____ Selected text
The acting director of U.S. Immigration and Customs Enforcement (ICE), meanwhile, said his agency will arrest anyone found to be in the country illegally, regardless of whether they have a criminal record, while also stepping up enforcement against employers who hire unauthorized workers.

Todd Lyons emphasized in an interview with CBS News that the agency will focus its “limited resources” on targeting and deporting “the worst of the worst,” individuals in the U.S. who are also unlawfully present and have serious criminal backgrounds.

However, Lyons made clear that even non-criminals living in the U.S. without legal status will be taken into custody during enforcement operations. He argued that so-called “sanctuary” policies—where states and cities limit cooperation between ICE and local law enforcement—are forcing agents to enter communities to make arrests, since noncitizen inmates are not being turned over, CBS reported.
________
### To do
• A. How would you restate the paragraph beginning "However, Lyons made clear" in the ICE enforcement excerpt as a short list of its main facts?
• B. Which words or phrases appear inside quotation marks in the ICE enforcement excerpt?
• C. Write the next paragraph of the ICE enforcement excerpt, picking up right after its final sentence.
The records come from a separate, unrelated source.
____ Listed records
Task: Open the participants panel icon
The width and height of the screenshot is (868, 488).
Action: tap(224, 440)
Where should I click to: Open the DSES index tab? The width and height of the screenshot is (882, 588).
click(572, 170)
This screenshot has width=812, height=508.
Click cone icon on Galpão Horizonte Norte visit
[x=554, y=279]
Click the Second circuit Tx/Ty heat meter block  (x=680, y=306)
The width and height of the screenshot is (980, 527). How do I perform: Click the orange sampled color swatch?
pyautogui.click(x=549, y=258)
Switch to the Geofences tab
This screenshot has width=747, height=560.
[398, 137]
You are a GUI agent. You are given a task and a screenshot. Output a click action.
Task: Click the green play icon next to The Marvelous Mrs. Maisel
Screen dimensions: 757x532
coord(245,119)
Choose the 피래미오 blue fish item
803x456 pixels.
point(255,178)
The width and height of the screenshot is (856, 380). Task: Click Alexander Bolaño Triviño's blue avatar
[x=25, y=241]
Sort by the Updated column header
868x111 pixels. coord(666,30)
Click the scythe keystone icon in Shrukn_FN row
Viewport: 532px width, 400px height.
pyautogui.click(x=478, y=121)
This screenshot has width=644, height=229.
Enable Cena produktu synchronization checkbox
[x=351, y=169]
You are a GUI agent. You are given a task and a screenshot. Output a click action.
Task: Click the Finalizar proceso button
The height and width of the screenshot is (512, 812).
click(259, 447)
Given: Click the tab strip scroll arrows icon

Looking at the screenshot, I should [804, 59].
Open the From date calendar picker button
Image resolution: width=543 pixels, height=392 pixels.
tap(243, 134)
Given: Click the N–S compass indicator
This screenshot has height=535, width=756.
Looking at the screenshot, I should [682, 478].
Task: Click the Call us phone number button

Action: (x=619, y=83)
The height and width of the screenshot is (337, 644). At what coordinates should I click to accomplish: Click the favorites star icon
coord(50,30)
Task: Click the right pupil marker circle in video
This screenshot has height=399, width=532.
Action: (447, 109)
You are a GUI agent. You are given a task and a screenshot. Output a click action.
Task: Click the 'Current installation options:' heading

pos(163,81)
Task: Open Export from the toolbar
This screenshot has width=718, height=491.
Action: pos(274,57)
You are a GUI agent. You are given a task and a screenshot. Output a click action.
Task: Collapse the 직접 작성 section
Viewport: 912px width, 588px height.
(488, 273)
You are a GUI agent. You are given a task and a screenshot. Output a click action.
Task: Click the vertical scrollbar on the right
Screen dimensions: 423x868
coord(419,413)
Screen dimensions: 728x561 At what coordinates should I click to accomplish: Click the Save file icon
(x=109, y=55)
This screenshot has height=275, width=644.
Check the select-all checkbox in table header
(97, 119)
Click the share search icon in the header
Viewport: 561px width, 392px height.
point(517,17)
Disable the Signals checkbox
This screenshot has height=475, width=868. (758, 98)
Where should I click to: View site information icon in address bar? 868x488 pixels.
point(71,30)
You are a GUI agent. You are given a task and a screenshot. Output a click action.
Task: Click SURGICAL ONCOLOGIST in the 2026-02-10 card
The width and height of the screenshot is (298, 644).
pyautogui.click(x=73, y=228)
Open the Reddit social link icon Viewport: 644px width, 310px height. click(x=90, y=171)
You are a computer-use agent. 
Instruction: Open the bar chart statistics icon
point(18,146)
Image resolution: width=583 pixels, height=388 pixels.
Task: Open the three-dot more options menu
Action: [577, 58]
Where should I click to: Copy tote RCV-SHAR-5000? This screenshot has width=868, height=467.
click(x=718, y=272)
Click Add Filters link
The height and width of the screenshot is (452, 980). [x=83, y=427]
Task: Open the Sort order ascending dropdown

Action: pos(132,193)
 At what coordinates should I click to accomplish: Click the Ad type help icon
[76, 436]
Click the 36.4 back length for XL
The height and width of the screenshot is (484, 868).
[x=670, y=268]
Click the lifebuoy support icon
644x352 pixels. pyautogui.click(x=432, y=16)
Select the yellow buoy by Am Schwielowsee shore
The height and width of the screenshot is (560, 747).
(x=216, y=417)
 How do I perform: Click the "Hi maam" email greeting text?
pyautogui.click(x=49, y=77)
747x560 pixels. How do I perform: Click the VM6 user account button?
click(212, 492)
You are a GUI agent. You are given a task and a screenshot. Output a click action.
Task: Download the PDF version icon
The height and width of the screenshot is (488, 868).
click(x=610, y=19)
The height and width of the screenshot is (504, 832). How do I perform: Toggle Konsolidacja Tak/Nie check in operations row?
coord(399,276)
________
### Answers below
• A.
- Lyons said people living in the U.S. without legal status will be taken into custody during enforcement operations even if they have no criminal record.
- He argued that "sanctuary" policies force agents to enter communities to make arrests. Under these policies, states and cities limit cooperation between ICE and local law enforcement.
- According to CBS, this is because noncitizen inmates are not being turned over.

• B.
- "limited resources"
- "the worst of the worst"
- "sanctuary"

• C.
“What’s, again, frustrating for me is the fact that we would love to focus on these criminal aliens that are inside a jail facility,” Lyons told Face the Nation’s Margaret Brennan on Sunday. “A local law enforcement agency, state agency, already deemed that person a public safety threat and arrested them, and they’re in detention.”

“I’d much rather focus all of our limited resources on that to take them into custody, but we do have to go out into the community and make those arrests, and that’s where you are seeing (that) increase” in so-called “collateral” arrests.

If ICE encounters someone “that is here in the country illegally, we will take them into custody,” Lyons said.